Search code examples
pythonfor-loopauc

Calculate AUC in Python by hand


Using R, I am able to manually calculate [and plot] the AUC using the following code and for loop:

test = data.frame(cbind(dt$DV, predicted_prob))
colnames(test)[1] = 'DV' 
colnames(test)[2] = 'DV_pred_prob' 

TP = rep(NA,101)
FN = rep(NA,101)
FP = rep(NA,101)
TN = rep(NA,101)
Sensitivity = rep(NA,101)
Specificity = rep(NA,101)
AUROC = 0

for(i in 0:100){
  test$temp = 0
  test[test$DV_pred_prob > (i/100),"temp"] = 1
  TP[i+1] = nrow(test[test$DV==1 & test$temp==1,])
  FN[i+1] = nrow(test[test$DV==1 & test$temp==0,])
  FP[i+1] = nrow(test[test$DV==0 & test$temp==1,])
  TN[i+1] = nrow(test[test$DV==0 & test$temp==0,])
  Sensitivity[i+1] = TP[i+1] / (TP[i+1] + FN[i+1] )
  Specificity[i+1] = TN[i+1] / (TN[i+1] + FP[i+1] )
  if(i>0){
    AUROC = AUROC+0.5*(Specificity[i+1] - Specificity[i])*(Sensitivity[i+1] + 
Sensitivity[i])
  }
}

data = data.frame(cbind(Sensitivity,Specificity,id=(0:100)/100))

I am attempting to write the same code in Python, but am running into the error "TypeError: 'Series' objects are mutable, thus they cannot be hashed"

I am very new to Python and am trying to become bilingual with R and Python. Can someone point me in the right direction in terms of solving this?

predictions = pd.DataFrame(predictions[1])
actual = pd.DataFrame(y_test)
test = pd.concat([actual.reset_index(drop=True), predictions], axis=1)
# Rename column Renew to 'actual' and '1' to 'predictions'
test.rename(columns={"Renew": "actual", 1: "predictions"}, inplace=True)

TP = np.repeat('NA', 101)
FN = np.repeat('NA', 101)
FP = np.repeat('NA', 101)
TN = np.repeat('NA', 101)
Sensitivity = np.repeat('NA', 101)
Specificity = np.repeat('NA', 101)
AUROC = 0

for i in range(100):
    test['temp'] = 0
    test[test['predictions'] > (i/100), "temp"] = 1
    TP[i+1] = [test[test["actual"]==1 and test["temp"]==1,]].shape[0]
    FN[i+1] = [test[test["actual"]==1 and test["temp"]==0,]].shape[0]
    FP[i+1] = [test[test["actual"]==0 and test["temp"]==1,]].shape[0]
    TN[i+1] = [test[test["actual"]==0 and test["temp"]==0,]].shape[0]
    Sensitivity[i+1] = TP[i+1] / (TP[i+1] + FN[i+1])
    Specificity[i+1] = TN[i+1] / (TN[i+1] + FP[i+1])
    if(i > 0):
            AUROC = AUROC+0.5*(Specificity[i+1] - Specificity[i])* 
(Sensitivity[i+1] + Sensitivity[i])

The error seems to be occurring around the portion of code containing (i/100).


Solution

  • Pandas indexing doesn't work the way you are expecting. You can't use df[rows, cols] instead you use .loc (https://pandas.pydata.org/pandas-docs/stable/generated/pandas.DataFrame.loc.html)

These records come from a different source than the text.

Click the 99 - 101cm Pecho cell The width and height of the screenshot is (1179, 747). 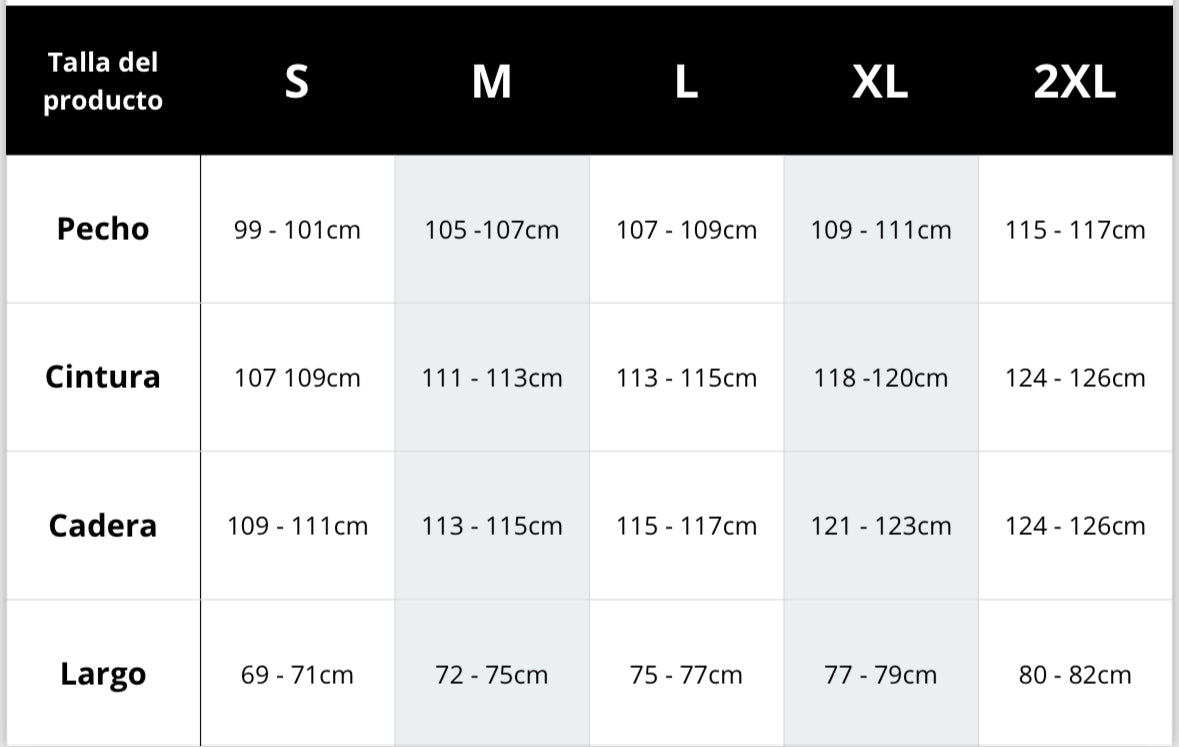297,230
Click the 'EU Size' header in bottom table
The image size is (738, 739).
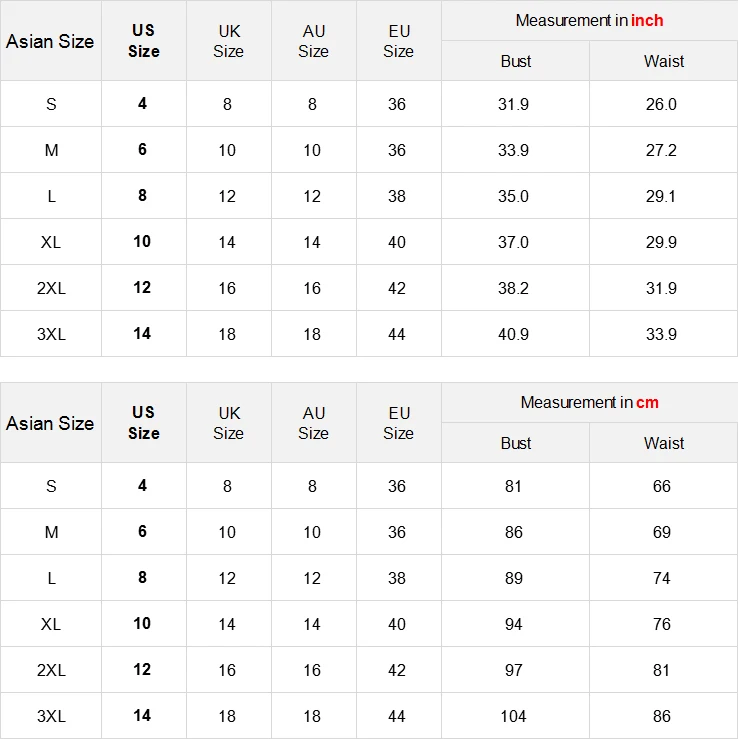[x=398, y=422]
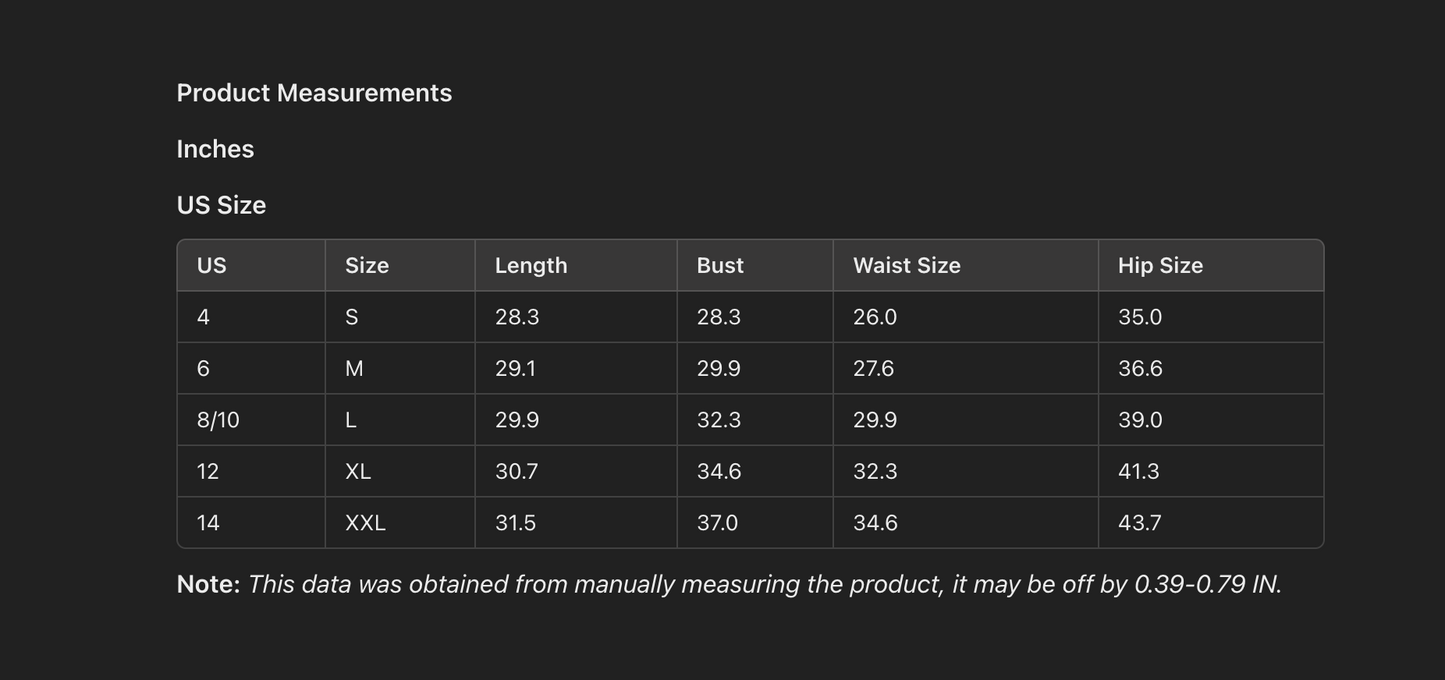Image resolution: width=1445 pixels, height=680 pixels.
Task: Click the Bust column header
Action: [720, 266]
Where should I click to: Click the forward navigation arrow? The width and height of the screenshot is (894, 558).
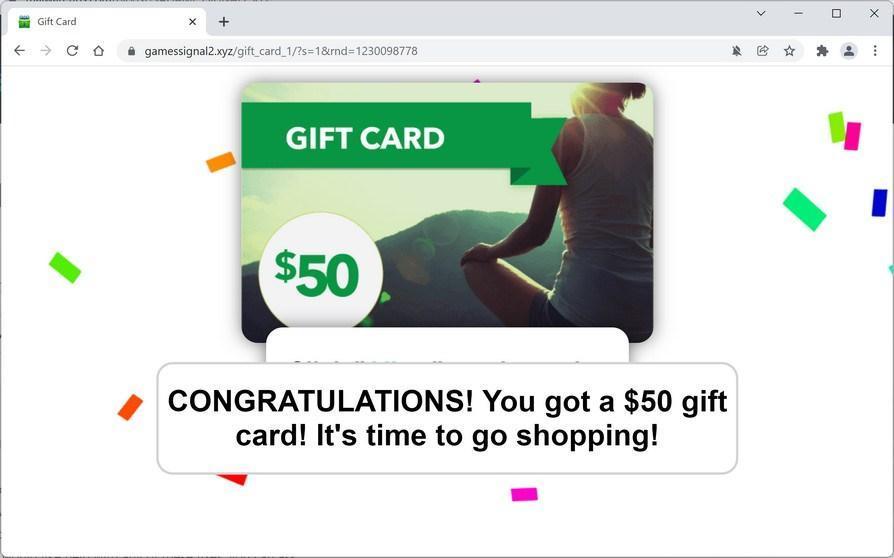(x=46, y=51)
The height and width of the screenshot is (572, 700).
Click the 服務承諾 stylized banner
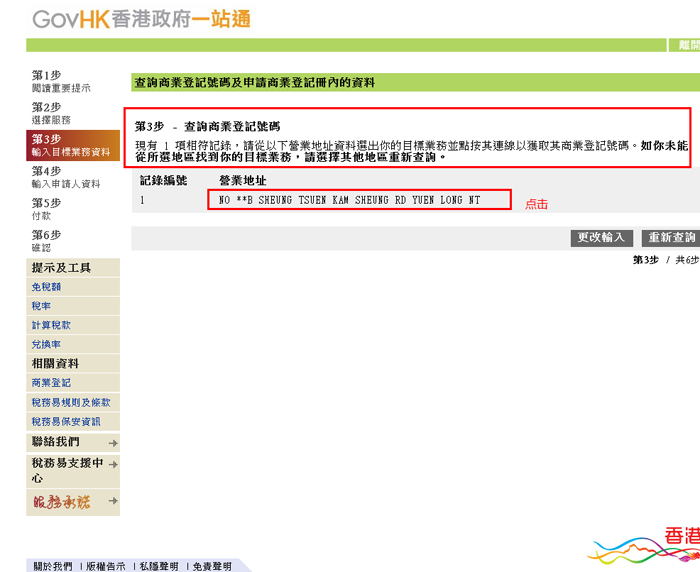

    So yes - you're right in that the error is caused by your line :

    test[test['predictions'] > (i/100), "temp"] = 1.

    To fix it you would use:

    test.loc[test['predictions'] > (i/100), "temp"] = 1.

    ... then you'll run into issues on the following 4 lines that follow the format:

    TP[i+1] = test[test["actual"]==1 and test["temp"]==1,].shape[0]

    You need wrap each evaluation statement in parenthese and change your and to &. There's a good discussion of why this is here: Truth value of a Series is ambiguous. Use a.empty, a.bool(), a.item(), a.any() or a.all(). So your code should look like:

    TP[i+1] = len(test[(test["actual"]==1) & (test["temp"]==1)])

    Note; we can use the len function rather than the first element of the dataframes shape attribute to count the number of rows. That's just my preference though.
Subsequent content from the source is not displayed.